BSWAW included a Vietnamese, a Black poet, a couple of Latinas, and I included groups that may not be the sexy ones we see in popular culture. It was important to me that the women I wrote about were not a homogenous glob of undetermined nature.

All these little labels serve a purpose – they define the culture that shapes us. As adults, it is our job to outgrow these boundaries and become who we are, to come into our own, never letting these boundaries limit us nor allowing others to use them to keep us down. That’s just bullshit!

So far, the stories I have begun for The Bloody Trail of Disenchantment include a story based in a post Reconstruction community in an unnamed city. I will be including at least one story with LGBT protagonists, not because it's the trendy thing to do but because they are here, they live and love, and for the purposes of these stories, they cheat too.

I’ll write of their cheating, not because they are damaged, but because they live and love just like the rest of us – they make mistakes because they are only human!

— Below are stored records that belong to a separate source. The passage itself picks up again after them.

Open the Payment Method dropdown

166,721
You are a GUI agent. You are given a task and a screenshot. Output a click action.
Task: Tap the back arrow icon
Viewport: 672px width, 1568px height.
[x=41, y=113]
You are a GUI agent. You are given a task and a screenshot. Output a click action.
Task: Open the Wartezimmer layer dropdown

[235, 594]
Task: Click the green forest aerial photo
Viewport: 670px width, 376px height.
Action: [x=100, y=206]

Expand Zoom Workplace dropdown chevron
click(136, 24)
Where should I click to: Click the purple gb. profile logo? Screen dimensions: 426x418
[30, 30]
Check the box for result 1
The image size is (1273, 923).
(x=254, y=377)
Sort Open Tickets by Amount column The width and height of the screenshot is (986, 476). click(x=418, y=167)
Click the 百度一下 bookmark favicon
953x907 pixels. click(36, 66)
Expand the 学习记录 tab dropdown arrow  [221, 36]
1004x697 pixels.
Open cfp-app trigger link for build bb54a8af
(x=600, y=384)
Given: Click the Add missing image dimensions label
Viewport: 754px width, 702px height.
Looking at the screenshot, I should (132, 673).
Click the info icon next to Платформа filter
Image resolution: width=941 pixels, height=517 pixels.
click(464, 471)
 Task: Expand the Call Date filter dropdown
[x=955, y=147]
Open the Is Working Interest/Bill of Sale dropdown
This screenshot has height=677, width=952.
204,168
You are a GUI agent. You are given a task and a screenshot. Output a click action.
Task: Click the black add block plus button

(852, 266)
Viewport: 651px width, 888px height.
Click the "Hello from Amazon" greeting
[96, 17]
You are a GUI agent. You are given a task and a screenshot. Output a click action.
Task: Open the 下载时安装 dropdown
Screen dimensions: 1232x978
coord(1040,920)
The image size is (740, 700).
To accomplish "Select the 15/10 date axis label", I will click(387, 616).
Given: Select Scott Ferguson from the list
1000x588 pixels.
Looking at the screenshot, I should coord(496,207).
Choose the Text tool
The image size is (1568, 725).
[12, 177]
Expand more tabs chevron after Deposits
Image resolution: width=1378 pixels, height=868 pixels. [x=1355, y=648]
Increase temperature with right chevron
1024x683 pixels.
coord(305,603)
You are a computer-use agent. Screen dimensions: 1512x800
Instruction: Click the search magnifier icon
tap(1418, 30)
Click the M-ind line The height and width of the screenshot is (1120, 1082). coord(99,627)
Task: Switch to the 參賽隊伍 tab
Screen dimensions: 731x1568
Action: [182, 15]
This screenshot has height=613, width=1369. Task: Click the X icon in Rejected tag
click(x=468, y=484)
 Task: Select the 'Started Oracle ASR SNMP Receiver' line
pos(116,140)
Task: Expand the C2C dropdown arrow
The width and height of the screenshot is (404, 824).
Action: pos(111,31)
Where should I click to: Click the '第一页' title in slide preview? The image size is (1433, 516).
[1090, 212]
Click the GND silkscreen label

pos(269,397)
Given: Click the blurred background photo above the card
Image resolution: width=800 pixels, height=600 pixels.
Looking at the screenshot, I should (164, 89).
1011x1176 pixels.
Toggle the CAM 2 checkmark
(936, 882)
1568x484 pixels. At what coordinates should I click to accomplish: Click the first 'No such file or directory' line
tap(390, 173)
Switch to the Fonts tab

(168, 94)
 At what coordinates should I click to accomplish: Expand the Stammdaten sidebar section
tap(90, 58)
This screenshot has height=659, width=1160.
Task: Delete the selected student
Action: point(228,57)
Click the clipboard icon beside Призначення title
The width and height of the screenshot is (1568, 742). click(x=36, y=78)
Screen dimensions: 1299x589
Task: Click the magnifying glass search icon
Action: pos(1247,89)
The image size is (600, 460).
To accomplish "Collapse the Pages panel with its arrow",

I also realize that some family, friends, and readers don't necessarily agree with what I wrote here or the ideals of equality I propose -- whether for religious or other reasons. I respect everyone's right to have an opinion and a personal sense of morality, so long as it does not infringe on the rights of others nor lessen those who are different from them. Anybody or entity that enlists people to devalue others is not ethical. Please rethink your stance, I beg you.